Libtool
When looking into the libtool problem I mentioned earlier, I decided to take a look at the libtool-2.0 betas. Overall, it looks pretty good. I’ve updated the gnome-common autogen.sh script to support it. So if a package uses the LT_INIT macro, it will call libtoolize for you.
One of the new features in these versions of libtool is that if you have a AC_CONFIG_MACRO_DIR(directory) call in your configure.ac file, it will copy the libtool M4 macros to that directory. If you then call aclocal with the correct -I flag, autoconf will use that version of the macro.
This means that you will get consistent versions of ltmain.sh and libtool.m4, which is a lot more reliable. With the old setup, the version of ltmain.sh you got would depend on $PATH while the version of libtool.m4 would depend on the aclocal search path. With the new setup, it just depends on $PATH.
The only problem is that aclocal doesn’t automatically check the macro dir for macros. This is pretty easy to work around. Just pass the appropriate -I flag to aclocal in autogen.sh, and make sure ACLOCAL_AMFLAGS gets set appropriately in your Makefile.am‘s. This second part can be done from the configure.in file like so:
AC_CONFIG_MACRO_DIR([m4]) ... # make sure $ACLOCAL_FLAGS are used during a rebuild. AC_SUBST([ACLOCAL_AMFLAGS], ["-I $ac_macro_dir \${ACLOCAL_FLAGS}"])
(the above will also pass $ACLOCAL_FLAGS to aclocal on a rebuild, which is expected when building most Gnome packages).
I also updated the gnome-common autogen.sh script to check for AC_CONFIG_MACRO_DIR, and call aclocal correctly, so a package maintainer doesn’t need to do anything special.
This system could benefit some of the other Gnome related build tools like intltool and gtk-doc — I recently got CC’d on an intltool bug that seemed to be caused by mismatched macros and support files, so people are tripping over the problem. It should be pretty trivial to modify intltoolize to check for AC_CONFIG_MACRO_DIR, and copy over the macro file if it finds it. This wouldn’t affect its behaviour on existing packages, but would be more reliable on packages that have been updated to use the macro.
I did some initial Fedora Core 2 packages for Bazaar (a new GNU Arch command line tool sponsored by Canonical).
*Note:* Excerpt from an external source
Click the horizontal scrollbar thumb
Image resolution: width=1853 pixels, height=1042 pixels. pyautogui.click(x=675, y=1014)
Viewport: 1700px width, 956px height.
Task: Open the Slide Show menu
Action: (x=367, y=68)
It is only an i386 build, but I’ll add an x86-64 build once I have FC2 or FC3 set up on my desktop (so far I’ve only got round to installing Ubuntu/AMD64 on it).
At the moment baz is quite similar to tla, but there are some promising interface ideas that should make it a lot nicer to use. If you’ve avoided Arch due to tla‘s complexity, baz might be worth trying when it develops further.